* [RECORDS PROVIDED]:
=-=-=

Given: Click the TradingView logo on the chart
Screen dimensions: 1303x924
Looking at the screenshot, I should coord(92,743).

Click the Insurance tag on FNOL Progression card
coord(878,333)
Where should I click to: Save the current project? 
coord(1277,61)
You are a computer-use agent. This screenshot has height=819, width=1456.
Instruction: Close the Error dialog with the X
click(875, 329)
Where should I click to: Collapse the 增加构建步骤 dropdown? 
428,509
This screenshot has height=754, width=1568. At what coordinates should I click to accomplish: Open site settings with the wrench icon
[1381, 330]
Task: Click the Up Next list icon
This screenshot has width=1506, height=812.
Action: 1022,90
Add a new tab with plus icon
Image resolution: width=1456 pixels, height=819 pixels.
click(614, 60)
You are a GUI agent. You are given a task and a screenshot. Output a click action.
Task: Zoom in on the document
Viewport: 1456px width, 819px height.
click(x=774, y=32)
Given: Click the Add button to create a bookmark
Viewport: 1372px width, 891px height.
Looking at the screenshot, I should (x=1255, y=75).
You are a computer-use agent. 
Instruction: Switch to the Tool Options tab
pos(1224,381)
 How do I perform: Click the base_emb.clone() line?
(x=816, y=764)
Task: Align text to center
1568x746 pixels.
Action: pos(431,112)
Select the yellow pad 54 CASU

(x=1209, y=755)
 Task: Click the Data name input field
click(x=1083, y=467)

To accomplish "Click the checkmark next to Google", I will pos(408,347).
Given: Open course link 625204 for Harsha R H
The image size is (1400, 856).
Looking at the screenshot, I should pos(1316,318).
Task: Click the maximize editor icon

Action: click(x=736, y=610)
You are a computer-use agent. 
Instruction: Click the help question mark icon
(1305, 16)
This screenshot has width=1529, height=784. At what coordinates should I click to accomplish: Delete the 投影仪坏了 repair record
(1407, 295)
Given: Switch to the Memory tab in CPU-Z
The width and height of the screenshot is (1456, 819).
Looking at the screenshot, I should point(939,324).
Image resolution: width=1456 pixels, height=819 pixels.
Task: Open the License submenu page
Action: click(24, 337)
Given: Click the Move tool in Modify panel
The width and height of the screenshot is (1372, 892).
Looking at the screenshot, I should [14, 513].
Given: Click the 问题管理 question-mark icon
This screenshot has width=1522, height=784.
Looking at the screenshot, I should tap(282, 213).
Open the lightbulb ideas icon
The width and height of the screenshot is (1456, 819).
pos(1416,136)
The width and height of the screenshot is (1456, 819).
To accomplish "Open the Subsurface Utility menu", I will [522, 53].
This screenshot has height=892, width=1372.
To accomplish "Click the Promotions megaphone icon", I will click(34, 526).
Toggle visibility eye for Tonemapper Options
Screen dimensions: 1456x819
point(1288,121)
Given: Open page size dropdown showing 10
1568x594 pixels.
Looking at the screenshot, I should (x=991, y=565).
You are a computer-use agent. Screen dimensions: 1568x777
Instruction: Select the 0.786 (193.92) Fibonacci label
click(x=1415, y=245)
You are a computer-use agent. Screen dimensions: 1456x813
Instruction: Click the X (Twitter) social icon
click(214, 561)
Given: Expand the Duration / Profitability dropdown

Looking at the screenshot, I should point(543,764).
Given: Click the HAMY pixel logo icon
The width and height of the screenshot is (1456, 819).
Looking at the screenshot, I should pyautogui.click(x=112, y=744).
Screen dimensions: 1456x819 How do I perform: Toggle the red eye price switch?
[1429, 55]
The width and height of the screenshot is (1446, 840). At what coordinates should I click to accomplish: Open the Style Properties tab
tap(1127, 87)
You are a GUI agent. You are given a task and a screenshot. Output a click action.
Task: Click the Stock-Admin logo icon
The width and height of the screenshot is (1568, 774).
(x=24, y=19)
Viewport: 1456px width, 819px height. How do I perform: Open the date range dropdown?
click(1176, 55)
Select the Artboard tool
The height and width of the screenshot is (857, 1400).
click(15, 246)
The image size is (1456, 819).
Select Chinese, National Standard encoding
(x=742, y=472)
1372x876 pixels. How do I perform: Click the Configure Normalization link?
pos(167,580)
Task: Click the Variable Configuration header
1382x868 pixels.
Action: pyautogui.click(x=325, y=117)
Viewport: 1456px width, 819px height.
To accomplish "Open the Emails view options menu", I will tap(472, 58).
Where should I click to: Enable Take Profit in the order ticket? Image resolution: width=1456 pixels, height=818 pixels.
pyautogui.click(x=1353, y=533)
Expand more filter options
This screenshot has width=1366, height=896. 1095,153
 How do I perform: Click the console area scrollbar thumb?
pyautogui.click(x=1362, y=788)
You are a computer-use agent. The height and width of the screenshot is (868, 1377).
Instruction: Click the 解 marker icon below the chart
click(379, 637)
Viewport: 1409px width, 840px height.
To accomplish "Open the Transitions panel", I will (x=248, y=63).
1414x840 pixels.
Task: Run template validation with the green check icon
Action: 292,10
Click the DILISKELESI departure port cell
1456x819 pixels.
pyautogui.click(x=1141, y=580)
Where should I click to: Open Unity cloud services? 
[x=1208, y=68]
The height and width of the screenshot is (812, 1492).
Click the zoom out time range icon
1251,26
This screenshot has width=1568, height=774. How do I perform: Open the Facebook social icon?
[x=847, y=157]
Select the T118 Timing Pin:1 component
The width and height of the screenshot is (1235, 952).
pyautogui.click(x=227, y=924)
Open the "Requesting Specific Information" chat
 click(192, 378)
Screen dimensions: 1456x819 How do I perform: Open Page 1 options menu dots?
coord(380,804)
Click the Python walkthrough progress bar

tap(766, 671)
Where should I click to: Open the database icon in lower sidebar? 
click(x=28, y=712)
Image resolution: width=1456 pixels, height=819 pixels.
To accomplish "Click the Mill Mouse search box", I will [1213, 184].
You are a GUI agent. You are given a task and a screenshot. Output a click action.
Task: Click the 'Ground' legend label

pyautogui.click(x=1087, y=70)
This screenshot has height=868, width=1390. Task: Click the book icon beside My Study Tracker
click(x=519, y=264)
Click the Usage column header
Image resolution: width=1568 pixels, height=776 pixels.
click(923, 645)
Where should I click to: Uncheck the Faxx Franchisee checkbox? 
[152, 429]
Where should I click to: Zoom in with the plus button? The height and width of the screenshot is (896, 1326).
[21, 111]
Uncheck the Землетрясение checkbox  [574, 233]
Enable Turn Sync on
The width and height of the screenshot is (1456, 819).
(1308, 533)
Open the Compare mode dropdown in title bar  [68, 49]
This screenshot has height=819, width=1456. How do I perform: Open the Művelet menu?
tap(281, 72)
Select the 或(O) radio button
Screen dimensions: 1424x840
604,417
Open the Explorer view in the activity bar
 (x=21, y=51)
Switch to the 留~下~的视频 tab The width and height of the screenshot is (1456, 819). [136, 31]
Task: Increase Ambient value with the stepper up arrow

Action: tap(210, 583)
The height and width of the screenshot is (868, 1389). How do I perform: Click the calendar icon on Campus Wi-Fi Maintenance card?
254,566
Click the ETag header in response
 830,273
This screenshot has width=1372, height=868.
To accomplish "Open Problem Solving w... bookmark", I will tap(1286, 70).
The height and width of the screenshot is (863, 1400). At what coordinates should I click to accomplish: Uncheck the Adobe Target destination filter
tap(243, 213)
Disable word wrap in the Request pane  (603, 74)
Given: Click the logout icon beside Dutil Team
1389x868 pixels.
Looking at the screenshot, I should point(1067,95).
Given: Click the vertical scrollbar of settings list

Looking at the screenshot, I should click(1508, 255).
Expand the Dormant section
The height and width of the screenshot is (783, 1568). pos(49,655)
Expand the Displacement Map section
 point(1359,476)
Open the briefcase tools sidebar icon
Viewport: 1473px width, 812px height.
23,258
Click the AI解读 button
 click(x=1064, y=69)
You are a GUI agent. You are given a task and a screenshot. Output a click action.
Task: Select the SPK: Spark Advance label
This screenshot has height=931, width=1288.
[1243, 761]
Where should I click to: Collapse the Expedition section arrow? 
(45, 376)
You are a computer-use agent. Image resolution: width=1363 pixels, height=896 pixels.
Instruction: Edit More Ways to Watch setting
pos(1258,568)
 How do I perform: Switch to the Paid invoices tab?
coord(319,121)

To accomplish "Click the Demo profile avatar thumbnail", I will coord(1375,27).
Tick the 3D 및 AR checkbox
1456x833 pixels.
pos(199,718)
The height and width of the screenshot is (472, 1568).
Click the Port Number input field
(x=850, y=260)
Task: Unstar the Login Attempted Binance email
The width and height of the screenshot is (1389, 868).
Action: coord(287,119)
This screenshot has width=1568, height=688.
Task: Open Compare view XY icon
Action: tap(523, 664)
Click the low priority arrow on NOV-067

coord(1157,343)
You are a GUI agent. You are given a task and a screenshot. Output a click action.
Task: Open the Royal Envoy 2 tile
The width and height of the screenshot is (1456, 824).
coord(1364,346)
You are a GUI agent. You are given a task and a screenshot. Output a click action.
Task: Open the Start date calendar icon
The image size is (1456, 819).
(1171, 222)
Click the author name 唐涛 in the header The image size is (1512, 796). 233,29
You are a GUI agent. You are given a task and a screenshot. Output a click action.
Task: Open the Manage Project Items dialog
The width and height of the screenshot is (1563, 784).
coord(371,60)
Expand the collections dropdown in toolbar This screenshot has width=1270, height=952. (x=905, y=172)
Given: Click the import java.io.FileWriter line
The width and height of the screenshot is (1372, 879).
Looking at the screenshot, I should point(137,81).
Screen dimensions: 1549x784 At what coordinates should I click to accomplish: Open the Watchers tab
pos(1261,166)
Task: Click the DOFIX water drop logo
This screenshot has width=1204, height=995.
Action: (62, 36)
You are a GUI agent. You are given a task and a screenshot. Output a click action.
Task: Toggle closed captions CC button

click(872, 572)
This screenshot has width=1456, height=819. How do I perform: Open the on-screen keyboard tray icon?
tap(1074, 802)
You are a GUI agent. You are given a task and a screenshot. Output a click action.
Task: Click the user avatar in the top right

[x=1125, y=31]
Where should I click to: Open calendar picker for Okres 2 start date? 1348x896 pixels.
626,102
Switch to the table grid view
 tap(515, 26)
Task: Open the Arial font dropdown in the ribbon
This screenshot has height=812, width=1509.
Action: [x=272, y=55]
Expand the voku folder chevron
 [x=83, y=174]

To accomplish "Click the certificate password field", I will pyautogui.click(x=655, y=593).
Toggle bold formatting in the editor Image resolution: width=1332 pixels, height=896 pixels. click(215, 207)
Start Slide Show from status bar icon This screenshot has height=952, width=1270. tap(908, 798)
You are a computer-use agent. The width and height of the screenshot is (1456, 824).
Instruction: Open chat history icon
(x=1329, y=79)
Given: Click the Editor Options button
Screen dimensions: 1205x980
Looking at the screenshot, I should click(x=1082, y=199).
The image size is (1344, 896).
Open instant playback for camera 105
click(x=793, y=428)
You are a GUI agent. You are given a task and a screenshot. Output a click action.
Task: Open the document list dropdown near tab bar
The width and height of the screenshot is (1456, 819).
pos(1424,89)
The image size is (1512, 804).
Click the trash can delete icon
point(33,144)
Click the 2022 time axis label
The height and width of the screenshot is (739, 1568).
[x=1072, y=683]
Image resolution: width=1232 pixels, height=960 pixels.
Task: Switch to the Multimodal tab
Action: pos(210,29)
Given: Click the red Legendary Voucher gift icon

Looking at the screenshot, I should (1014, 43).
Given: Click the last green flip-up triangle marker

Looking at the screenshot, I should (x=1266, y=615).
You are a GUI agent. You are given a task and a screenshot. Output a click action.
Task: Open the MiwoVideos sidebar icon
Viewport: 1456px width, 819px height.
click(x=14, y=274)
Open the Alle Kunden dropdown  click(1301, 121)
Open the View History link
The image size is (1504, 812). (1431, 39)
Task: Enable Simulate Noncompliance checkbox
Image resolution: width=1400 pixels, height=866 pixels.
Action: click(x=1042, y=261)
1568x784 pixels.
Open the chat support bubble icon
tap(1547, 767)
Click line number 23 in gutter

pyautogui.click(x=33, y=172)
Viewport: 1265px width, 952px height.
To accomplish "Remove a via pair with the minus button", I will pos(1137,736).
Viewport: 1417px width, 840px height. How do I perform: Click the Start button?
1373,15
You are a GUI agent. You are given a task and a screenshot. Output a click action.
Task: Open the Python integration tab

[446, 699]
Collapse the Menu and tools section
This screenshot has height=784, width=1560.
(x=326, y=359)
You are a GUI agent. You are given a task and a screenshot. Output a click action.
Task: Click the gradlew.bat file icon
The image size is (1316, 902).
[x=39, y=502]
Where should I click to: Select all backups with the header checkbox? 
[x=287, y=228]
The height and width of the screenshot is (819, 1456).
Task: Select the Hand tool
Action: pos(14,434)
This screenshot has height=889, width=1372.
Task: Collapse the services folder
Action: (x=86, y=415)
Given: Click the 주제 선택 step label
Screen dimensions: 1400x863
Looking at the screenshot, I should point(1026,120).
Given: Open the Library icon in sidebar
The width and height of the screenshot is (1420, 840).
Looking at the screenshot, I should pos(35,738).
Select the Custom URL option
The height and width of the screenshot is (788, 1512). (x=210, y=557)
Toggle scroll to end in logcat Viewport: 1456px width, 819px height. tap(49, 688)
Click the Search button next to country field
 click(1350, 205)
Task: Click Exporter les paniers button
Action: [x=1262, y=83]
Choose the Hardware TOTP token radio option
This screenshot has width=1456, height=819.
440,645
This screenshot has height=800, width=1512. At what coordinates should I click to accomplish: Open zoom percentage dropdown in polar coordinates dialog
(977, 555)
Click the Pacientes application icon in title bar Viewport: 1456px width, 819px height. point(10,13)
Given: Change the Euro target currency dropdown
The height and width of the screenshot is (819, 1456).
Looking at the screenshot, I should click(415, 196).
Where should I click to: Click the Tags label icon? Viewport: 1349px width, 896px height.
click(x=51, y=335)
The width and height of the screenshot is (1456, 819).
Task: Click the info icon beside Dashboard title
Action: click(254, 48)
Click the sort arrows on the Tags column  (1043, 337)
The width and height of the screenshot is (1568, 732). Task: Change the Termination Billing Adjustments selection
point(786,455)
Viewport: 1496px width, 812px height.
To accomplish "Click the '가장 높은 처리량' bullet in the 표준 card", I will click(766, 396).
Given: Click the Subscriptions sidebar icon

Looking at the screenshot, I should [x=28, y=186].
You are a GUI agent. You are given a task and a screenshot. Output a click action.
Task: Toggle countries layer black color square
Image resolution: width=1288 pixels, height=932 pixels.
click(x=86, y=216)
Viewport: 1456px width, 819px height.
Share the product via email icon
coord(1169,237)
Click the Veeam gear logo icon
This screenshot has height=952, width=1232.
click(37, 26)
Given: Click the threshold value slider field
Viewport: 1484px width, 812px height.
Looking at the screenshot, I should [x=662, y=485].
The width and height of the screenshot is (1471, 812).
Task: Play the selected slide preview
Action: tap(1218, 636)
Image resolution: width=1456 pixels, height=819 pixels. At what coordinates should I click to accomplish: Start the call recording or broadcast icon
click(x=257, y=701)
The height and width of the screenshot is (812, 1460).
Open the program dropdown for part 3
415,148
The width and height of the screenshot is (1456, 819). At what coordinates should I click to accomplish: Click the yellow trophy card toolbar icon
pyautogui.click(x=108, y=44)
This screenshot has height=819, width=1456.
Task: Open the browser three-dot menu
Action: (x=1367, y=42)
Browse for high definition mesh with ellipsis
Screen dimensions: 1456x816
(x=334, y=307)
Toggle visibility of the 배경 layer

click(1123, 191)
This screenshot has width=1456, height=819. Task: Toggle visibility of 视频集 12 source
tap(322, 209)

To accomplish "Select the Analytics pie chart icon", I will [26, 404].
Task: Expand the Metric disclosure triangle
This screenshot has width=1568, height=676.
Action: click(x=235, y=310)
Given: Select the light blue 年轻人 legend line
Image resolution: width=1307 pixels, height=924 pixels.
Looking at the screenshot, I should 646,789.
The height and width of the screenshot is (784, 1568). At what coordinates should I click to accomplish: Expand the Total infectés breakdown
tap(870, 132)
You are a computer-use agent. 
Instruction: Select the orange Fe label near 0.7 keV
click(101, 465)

=-=-=

* [YOUR INSTRUCTIONS]: Show all lines from the records above where the word "column" occurs.

* [RESPONSE AREA]:
Click the Usage column header
Click the sort arrows on the Tags column  (1043, 337)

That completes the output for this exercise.